MH: How can people get involved?

EdB: Screenings take place in Austin at the Stateside Theatre in downtown, Alamo Drafthouse Village, Emma S. Barrientos Mexican American Cultural Center (MACC), and St. Edward’s University.  All shows at both the MACC and St. Edwards are completely free and open to the public. We offer free shows at these locations as community screenings, which is something that we not only do during the festival, but it’s actually an extension of our community screenings that we offer seasonally throughout the entire year. Cine Las Americas is the only film festival in Austin that does this – a full 30% of our program is free.

For the rest of festival, audience members can attend by either purchasing individual tickets to shows at the Alamo Village and Stateside Theatre OR get an all-access Festival Pass for only $80. If you plan on attending multiple shows, the Festival Pass is really the best deal, and it gives full access to the film festival events, including screenings and special events.

The best way to begin getting involved is by visiting our website, and browsing the schedule, our list of films, and watching trailers to films. Film Festival Passes can be purchased online at our website. Last but not least, all films are also subtitled in English, so everyone who attends can enjoy them!

MH: What do you love about film?

EdB: I guess the collaborative aspect of it, which also has to do with the film festival. You can talk about auteur film and you can talk about the directors that have unique voices but film by nature is a collaborative effort. There is no making film by yourself, and I like that.

MH: Why is it important to share the work of filmmakers from around the world?

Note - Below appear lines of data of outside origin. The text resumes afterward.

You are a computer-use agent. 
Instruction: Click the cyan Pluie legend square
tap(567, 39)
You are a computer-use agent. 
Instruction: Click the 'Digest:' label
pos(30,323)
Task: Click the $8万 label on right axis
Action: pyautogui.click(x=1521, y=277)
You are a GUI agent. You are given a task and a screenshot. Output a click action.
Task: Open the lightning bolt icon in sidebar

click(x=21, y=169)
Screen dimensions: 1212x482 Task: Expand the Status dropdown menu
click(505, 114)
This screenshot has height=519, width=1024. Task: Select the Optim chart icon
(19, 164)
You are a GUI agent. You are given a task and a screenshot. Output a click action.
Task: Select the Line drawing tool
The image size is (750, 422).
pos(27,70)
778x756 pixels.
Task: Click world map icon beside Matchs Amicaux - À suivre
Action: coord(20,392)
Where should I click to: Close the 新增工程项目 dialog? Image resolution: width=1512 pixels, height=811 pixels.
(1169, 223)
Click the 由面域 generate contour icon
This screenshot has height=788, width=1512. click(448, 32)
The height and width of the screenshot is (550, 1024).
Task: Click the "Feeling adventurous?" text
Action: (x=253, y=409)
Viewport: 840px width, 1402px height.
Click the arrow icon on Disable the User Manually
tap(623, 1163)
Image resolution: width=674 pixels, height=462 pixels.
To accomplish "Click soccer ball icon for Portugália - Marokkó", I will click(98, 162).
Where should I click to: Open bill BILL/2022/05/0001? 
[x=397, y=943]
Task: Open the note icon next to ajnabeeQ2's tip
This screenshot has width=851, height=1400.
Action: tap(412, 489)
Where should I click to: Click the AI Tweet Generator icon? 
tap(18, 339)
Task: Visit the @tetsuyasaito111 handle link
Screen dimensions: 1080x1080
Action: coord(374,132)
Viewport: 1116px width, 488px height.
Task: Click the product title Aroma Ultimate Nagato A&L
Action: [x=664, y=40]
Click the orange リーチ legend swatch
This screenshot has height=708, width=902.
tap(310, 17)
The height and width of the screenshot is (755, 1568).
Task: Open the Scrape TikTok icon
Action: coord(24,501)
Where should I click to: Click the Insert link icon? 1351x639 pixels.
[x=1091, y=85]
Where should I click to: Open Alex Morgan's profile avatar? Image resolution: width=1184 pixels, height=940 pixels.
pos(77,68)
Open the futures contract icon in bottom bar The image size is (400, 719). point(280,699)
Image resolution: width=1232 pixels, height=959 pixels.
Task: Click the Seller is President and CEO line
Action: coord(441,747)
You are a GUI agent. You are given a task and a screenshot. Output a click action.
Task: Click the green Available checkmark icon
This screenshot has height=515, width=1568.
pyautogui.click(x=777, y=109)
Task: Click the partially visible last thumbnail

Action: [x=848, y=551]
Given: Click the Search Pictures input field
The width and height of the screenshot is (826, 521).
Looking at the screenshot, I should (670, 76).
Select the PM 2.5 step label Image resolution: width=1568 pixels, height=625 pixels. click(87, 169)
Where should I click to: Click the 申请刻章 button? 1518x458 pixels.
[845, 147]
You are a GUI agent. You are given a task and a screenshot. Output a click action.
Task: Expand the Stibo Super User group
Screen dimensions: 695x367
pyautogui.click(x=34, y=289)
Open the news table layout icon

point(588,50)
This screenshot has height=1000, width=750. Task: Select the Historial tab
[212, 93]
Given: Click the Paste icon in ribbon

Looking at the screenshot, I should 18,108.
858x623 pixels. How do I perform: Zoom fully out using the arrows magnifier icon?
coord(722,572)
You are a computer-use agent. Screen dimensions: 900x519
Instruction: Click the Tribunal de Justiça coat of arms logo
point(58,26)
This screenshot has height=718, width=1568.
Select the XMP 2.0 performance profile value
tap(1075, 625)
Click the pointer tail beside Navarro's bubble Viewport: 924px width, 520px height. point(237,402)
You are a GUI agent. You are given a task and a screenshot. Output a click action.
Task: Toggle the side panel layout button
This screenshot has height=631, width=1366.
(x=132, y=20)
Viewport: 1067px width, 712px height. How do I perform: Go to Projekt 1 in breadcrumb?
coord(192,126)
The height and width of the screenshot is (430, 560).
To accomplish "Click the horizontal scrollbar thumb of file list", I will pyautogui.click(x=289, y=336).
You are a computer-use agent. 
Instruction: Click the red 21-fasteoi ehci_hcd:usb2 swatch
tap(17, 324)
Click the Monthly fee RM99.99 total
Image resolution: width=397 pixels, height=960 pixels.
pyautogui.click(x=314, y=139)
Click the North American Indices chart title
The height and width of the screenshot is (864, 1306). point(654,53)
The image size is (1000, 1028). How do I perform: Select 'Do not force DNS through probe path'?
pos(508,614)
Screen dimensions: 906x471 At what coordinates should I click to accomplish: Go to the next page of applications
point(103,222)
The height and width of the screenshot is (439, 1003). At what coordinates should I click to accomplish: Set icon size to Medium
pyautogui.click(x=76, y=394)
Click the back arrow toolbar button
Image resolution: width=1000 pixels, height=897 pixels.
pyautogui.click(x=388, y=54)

EdB: Because if we don’t, most of these films will not be seen, especially on the big screen. Also I think film, especially with a lineup like ours, offers cultural diversity and artistic excellence. These films can bring vitality to the cultural life of a place, including to a city like Austin, and just by exposing people to other cultures, they can offer things like open-mindedness and tolerance.

MH: Is there anything else you’d like to add, anything else you wish everyone knew about Cine Las Americas?

EdB: Every film that we show is subtitled in English, so it is for everybody. People should know that they can buy all-access passes but you can also buy individual tickets at the box office. Even better, we offer a new membership program that is designed to provide sustainability and foundation to Cine Las Americas. We are a non-profit organization. By becoming a member the Austin community has an opportunity to get directly involved in our programs, by supporting our programs and our mission. Also, 1/3 of our program is offered for free. So yes you can buy passes or buy tickets, but by becoming a member you are also supporting the programming that we offer to the community for free, and there is no other film festival in Austin that does that. And now is the perfect time to do it!